Human Papillomavirus (HPV) infection has emerged as a major etiological factor with a prognostic significance in oropharyngeal squamous cell carcinomas (OSCC). The identification of HPV-related tumors in the clinical setting is still mainly based on the p16INK4a overexpression. However, a recently published meta-analysis (Prigge ES, IJC 2017) shows that the combination between p16 overexpression and HPV DNA PCR testing increases the specificity to distinguish HPV-related OSCC. Several techniques focused on HPV DNA detection and genotyping, which have been developed and used for prognosis purposes, could also be used in the near future for treatment decision-making. Here, we compare the results obtained analyzing formalin-fixed paraffin-embedded (FFPE) OSCC tissue blocks using the Anyplex II HPV 28 test and two different extraction methods with the results previously obtained using the SPF10/DEIA/LiPA25 combination for HPV DNA detection and genotyping.
FFPE samples were selected from an international collection including 1090 OSCCs subjected to histopathological evaluation, HPV-DNA, HPV E6*I mRNA and p16INK4a detection (Castellsagué/Alemany, JNCI, 2016). A subset of 95 FFPE samples were randomly selected from strata specified (40 HPV DNA negative; 40 HPV DNA positive + mRNA or p16 positive; 12 HPV DNA negative+p16 positive; 3 HPV DNA positive + mRNA/p16 negative). DNA extraction for HPV DNA detection (SPF10/DEIA/LiPA25) was performed using a Proteinase K digestion method as previously described. In the present study, samples have been retested using Anyplex II HPV 28 test and two different DNA extraction methods. Proteinase K digestion method and DNA extraction using the MagCore automatic station were compared. We calculate the agreement between the SPF10/DEIA/LiPA25 and Anyplex II HPV 28 test.

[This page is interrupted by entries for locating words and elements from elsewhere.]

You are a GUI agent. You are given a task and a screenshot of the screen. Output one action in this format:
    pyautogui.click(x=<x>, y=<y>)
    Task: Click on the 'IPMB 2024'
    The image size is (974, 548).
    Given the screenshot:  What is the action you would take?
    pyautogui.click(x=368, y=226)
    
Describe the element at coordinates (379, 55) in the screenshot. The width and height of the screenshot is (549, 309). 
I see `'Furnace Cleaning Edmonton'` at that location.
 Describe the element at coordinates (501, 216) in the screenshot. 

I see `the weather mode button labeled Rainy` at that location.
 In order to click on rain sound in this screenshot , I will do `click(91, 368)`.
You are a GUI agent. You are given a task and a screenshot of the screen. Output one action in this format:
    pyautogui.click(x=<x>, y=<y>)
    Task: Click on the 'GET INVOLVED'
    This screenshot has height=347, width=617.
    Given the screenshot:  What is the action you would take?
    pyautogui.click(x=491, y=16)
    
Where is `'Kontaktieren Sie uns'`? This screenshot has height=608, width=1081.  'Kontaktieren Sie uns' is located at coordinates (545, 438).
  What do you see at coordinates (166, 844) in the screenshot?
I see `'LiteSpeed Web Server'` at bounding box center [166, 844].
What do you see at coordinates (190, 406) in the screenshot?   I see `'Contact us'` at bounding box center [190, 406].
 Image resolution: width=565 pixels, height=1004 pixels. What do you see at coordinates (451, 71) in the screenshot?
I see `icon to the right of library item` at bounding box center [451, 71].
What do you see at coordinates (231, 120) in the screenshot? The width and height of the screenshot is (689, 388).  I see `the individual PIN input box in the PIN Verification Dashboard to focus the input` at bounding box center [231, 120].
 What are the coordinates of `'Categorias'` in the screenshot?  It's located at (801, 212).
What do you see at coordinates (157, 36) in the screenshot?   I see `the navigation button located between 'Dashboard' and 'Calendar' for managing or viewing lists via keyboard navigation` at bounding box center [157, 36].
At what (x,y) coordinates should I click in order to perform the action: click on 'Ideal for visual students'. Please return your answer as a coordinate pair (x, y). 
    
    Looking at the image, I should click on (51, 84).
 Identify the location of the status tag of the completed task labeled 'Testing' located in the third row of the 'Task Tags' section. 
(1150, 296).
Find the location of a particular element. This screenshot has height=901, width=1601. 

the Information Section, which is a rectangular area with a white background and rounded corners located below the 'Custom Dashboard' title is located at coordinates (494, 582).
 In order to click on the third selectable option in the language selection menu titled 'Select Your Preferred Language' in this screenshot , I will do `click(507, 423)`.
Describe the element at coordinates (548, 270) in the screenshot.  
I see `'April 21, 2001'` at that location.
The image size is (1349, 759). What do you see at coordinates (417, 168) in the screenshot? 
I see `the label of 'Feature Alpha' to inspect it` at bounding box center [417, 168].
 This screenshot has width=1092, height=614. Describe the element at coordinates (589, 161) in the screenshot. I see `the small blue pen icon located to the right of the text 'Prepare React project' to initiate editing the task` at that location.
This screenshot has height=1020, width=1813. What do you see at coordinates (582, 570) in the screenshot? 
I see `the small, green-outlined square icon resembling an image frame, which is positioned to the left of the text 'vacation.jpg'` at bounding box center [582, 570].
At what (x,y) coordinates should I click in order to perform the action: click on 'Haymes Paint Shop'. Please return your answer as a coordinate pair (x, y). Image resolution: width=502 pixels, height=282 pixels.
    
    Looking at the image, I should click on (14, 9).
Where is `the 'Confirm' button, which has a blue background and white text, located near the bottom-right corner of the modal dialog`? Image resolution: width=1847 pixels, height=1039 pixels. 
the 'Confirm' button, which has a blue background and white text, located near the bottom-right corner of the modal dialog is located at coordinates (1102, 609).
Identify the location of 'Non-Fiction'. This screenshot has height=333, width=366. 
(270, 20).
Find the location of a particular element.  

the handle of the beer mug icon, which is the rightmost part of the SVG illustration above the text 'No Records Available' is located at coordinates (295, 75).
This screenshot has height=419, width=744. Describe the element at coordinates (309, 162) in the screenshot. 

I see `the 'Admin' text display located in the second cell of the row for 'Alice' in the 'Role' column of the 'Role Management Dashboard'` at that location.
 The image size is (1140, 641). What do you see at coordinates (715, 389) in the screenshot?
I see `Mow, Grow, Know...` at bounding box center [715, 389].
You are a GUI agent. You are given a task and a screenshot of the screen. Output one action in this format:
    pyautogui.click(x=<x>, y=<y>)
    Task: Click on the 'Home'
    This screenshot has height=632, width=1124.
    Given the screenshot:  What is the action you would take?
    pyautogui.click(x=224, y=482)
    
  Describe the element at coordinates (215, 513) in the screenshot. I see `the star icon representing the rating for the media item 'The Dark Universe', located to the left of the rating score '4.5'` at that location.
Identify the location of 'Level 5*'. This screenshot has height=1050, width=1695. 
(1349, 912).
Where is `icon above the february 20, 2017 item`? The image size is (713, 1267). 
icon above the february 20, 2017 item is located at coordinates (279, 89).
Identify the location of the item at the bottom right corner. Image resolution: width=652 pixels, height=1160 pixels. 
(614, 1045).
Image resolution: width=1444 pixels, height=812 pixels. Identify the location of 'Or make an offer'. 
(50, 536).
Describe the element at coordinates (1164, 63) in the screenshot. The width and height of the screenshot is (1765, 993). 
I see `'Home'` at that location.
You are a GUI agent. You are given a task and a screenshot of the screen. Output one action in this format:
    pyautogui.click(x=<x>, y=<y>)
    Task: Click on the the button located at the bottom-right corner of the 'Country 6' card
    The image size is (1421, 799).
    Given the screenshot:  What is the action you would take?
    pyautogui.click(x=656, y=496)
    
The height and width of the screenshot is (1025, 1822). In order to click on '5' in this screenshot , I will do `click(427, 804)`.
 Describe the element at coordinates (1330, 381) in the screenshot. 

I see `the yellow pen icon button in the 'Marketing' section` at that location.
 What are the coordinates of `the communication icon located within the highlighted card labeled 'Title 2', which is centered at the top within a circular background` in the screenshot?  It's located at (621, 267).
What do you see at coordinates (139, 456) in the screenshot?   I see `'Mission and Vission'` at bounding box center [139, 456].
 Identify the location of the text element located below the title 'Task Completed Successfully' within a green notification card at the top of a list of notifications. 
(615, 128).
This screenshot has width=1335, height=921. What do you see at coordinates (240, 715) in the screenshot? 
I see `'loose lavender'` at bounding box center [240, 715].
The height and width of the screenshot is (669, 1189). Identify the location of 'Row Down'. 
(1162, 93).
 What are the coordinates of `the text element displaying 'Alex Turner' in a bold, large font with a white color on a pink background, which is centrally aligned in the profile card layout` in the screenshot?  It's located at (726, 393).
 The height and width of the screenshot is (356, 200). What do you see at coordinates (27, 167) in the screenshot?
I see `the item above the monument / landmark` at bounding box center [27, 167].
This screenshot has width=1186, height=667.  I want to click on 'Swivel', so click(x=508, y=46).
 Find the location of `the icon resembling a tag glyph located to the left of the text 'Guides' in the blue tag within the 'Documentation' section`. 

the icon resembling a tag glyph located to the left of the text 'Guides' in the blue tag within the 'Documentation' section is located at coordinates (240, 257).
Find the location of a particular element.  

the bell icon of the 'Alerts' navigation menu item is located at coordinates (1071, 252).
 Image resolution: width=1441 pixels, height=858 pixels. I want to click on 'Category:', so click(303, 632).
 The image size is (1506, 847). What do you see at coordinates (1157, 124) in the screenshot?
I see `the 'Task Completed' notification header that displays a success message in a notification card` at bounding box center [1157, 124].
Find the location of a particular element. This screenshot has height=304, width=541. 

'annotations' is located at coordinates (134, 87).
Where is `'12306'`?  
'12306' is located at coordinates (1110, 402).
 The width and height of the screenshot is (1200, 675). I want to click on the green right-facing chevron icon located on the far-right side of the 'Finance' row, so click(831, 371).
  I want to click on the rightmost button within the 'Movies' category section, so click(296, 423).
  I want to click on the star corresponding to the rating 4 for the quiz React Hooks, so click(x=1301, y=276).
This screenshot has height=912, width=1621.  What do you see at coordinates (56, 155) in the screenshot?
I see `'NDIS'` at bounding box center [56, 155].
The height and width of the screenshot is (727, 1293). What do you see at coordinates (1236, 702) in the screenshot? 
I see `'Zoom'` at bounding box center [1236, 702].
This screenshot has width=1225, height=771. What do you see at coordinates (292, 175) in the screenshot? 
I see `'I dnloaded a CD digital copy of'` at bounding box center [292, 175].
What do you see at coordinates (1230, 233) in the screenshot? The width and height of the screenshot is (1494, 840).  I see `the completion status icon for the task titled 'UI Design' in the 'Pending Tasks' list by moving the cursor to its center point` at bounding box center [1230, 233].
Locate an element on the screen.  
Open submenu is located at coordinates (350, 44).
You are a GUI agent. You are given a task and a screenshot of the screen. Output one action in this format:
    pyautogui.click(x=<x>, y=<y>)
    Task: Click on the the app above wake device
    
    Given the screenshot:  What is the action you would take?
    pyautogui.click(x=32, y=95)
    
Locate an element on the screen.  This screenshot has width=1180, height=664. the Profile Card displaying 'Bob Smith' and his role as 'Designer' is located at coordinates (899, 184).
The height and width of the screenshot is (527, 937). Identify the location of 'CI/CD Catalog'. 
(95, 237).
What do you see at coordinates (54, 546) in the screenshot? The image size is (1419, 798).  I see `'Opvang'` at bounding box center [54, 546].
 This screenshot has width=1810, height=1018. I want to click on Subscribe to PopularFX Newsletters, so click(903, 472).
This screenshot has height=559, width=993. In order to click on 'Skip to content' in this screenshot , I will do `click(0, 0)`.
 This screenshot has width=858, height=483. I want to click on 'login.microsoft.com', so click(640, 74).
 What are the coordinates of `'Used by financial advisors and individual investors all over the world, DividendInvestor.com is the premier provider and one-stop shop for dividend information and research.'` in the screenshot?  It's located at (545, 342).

Preliminary data obtained after the analysis of 32 samples show 100% agreement between SPF10/DEIA/LiPA25 and Anyplex II HPV 28 tests. Anyplex II HPV 28 test was positive for 58% and negative for 42% of samples. All HPV positive samples showed the HPV16 type. A complete agreement in HPV detection and genotyping was obtained using Proteinase K digestion method and the MagCore protocol.
Preliminary data have shown a high agreement between SPF10/DEIA/LiPA25 and Anyplex II HPV 28 tests for HPV detection and typing in FFPE oropharyngeal samples. This is an on-going study and complete results will be presented in EUROGIN 2017 congress.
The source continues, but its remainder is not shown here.